The Biden administration and congressional Democrats are scaling back a controversial proposal to have banks report more information to the Internal Revenue Service after their initial plan was met with a backlash from the financial services industry and Republicans.

The original proposal, part of a larger effort to generate more revenue by cracking down on tax cheats, called for financial institutions to provide data to the IRS on accounts with annual deposits or withdrawals totaling more than $600. But the plan generated a storm of criticism from Republicans, and a fierce lobbying campaign by banks, with both groups raising alarms about a government invasion of privacy. Some critics also falsely claimed that the IRS would be tracking individual transactions.

The revised plan, outlined Tuesday by Senate Finance Committee Chair Ron Wyden (D-OR) and Sen. Elizabeth Warren (D-MA) and endorsed by the Treasury Department, would set the reporting threshold at $10,000 a year and includes exemptions for payroll deposits and Social Security benefits, among other things. “We’re adding language to ensure enforcement efforts are focused on the very wealthy,” Wyden said.

Taking aim at tax dodgers: The Biden administration insists that the new reporting requirement is meant only to help collect unpaid taxes from the rich and that audit rates won’t go up for taxpayers making less than $400,000 a year.
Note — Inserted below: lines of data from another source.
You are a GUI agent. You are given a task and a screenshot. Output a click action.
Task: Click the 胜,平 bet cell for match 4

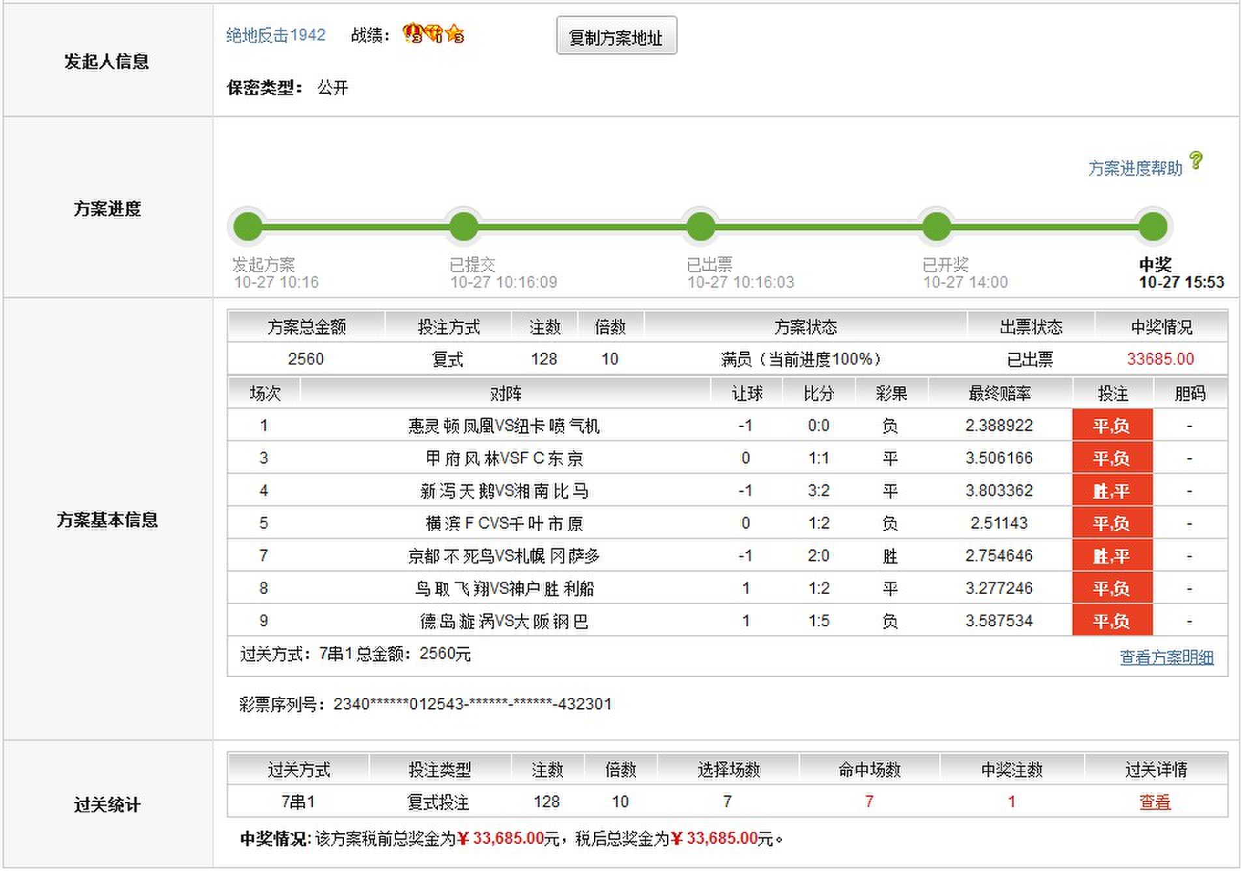click(x=1112, y=491)
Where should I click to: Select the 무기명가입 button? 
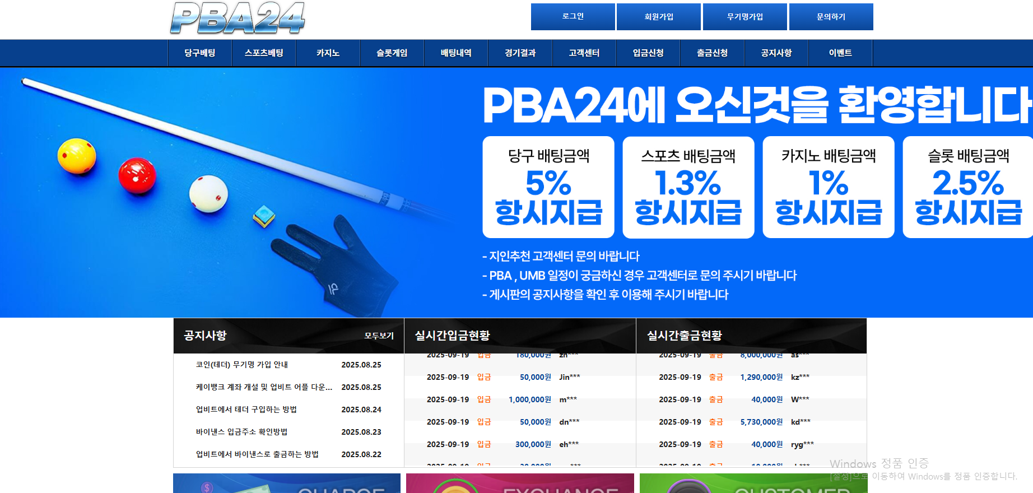[x=744, y=17]
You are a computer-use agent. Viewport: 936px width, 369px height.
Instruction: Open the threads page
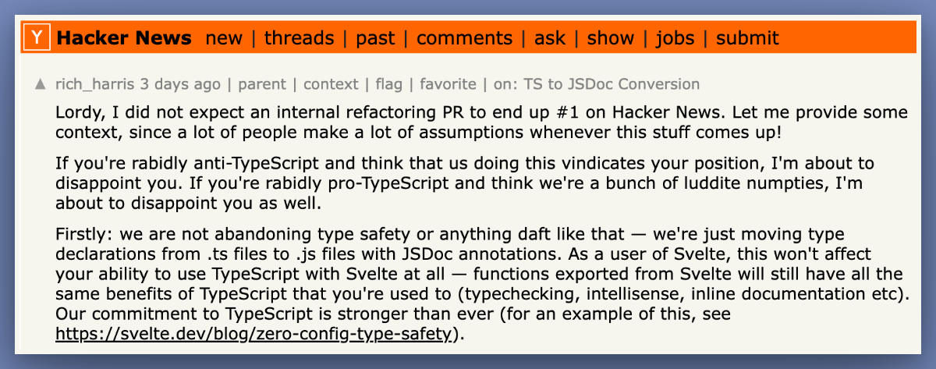click(299, 37)
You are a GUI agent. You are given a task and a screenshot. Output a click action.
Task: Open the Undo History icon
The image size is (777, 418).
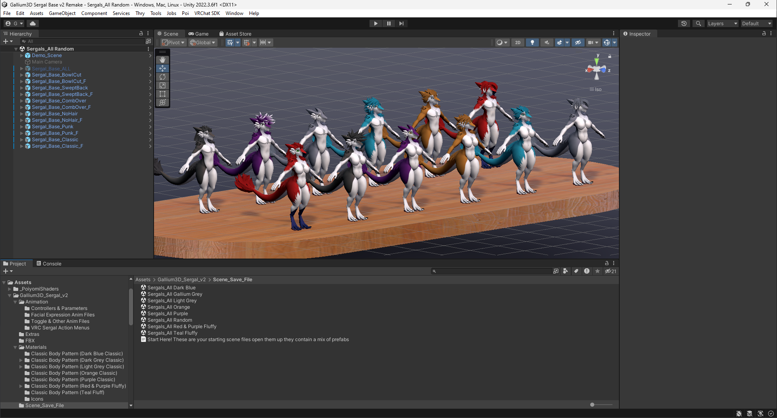coord(684,23)
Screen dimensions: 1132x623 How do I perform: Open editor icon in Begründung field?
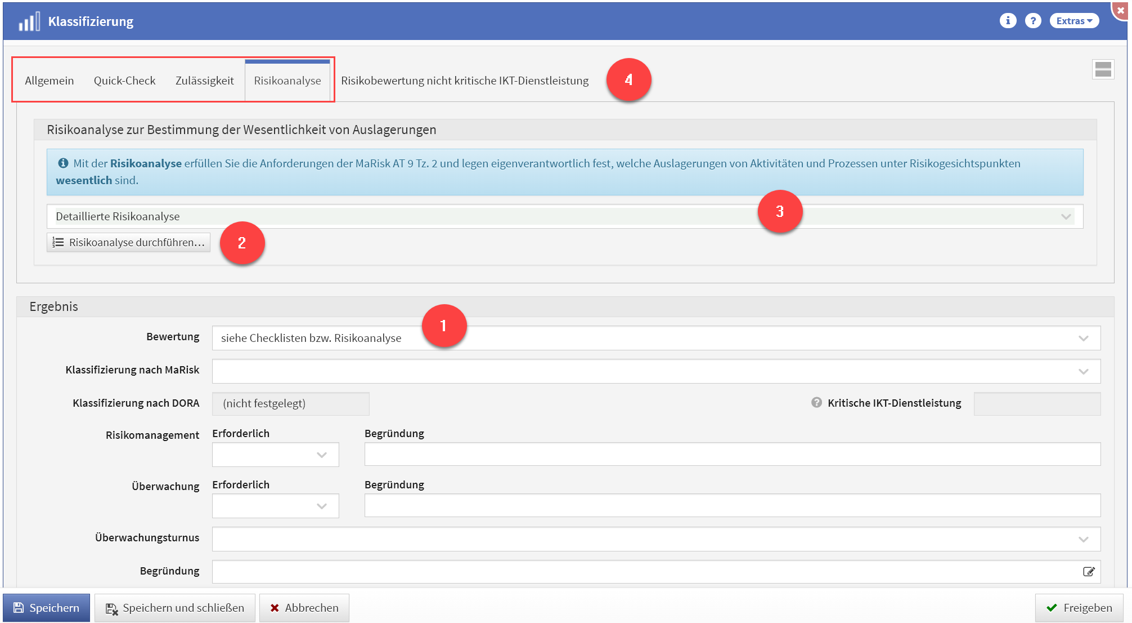[x=1089, y=572]
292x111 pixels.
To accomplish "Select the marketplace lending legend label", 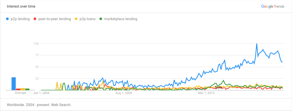I will click(x=121, y=19).
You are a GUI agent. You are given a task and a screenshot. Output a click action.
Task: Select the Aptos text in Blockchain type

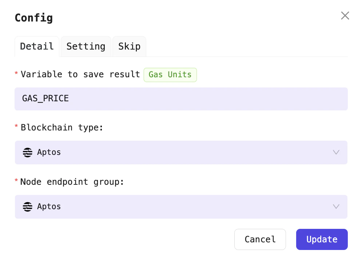tap(49, 152)
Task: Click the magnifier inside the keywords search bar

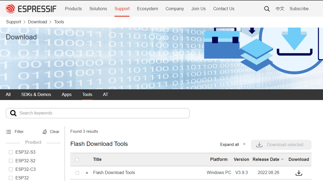Action: [x=13, y=113]
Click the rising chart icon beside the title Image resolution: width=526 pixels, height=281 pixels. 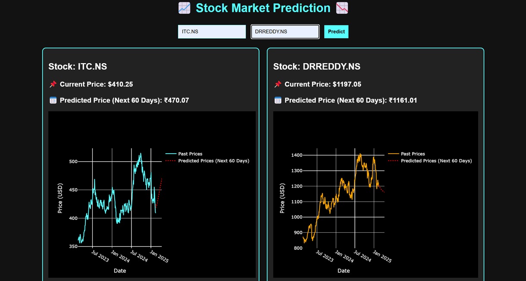185,8
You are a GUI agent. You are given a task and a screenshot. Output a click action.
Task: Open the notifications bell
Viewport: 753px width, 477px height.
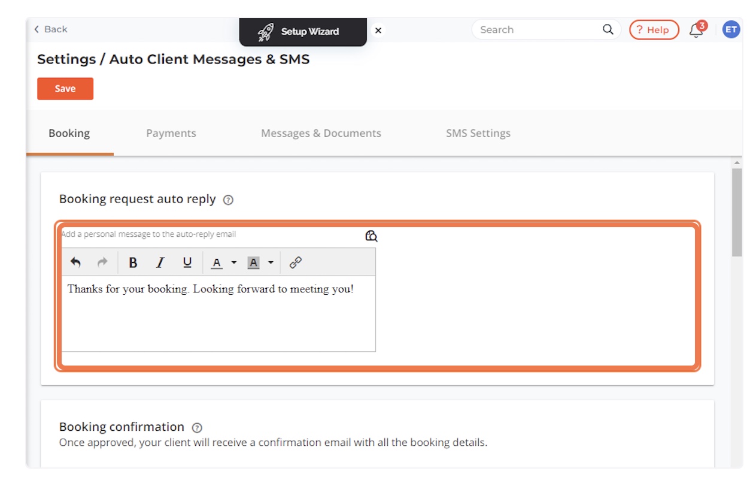[x=696, y=29]
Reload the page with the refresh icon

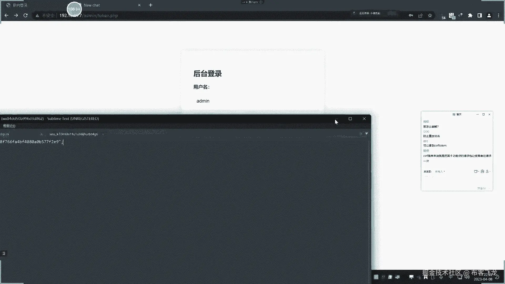tap(26, 16)
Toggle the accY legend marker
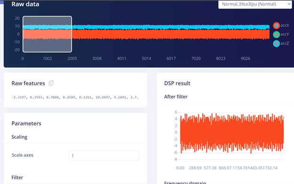 [277, 34]
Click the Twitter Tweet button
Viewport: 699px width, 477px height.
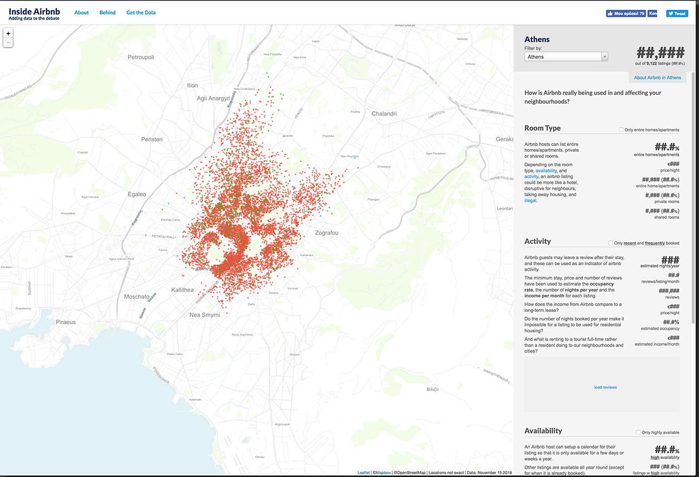tap(677, 14)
The requirement is aimed at addressing what the Biden administration describes as a two-tiered system in which wage earners, who have their incomes reported to the IRS, comply with tax rules at a far higher rate than people — mostly wealthy — who generate substantial income from sources that don’t get reported to the government, making it harder to suss out tax evasion.

“Under the current system, American workers pay virtually all their tax bills while many top earners avoid paying billions in the taxes they owe by exploiting the system,” Treasury Secretary Janet Yellen said in a statement Tuesday. “This two-tiered tax system is unfair and deprives the country of resources to fund core priorities. Today’s new proposal reflects the administration’s strong belief that we should zero in on those at the top of the income scale who don’t pay the taxes they owe, while protecting American workers by setting the bank account threshold at $10,000 and providing an exemption for wage earners like teachers and firefighters.”

Critics unmoved: The proposed changes did little to quell criticisms from Republicans and the banking industry.

“Even with the modifications announced today, this proposal still goes too far by forcing financial institutions to share with the IRS private financial data from millions of customers not suspected of cheating on their taxes. The exclusion of payroll and federal program beneficiaries does not address millions of other taxpayers who would be impacted by the proposal,” said Rob Nichols, president and CEO of the American Bankers Association, in a statement. “If enacted, this new proposal would still raise the same privacy concerns, increase tax preparation costs for individuals and small businesses, and create significant operational challenges, particularly for community banks.”

Sen. Kevin Cramer (R-ND) reportedly warned: “Marx is at the doorstep.”

The Treasury Department estimates that tax evasion among the top 1% of taxpayers costs the U.S. more than $160 billion a year, or about 28 percent of unpaid taxes.

Treasury officials had estimated that the original reporting requirements would generate $460 billion over a decade, while a narrower plan might raise $200 billion to $250 billion.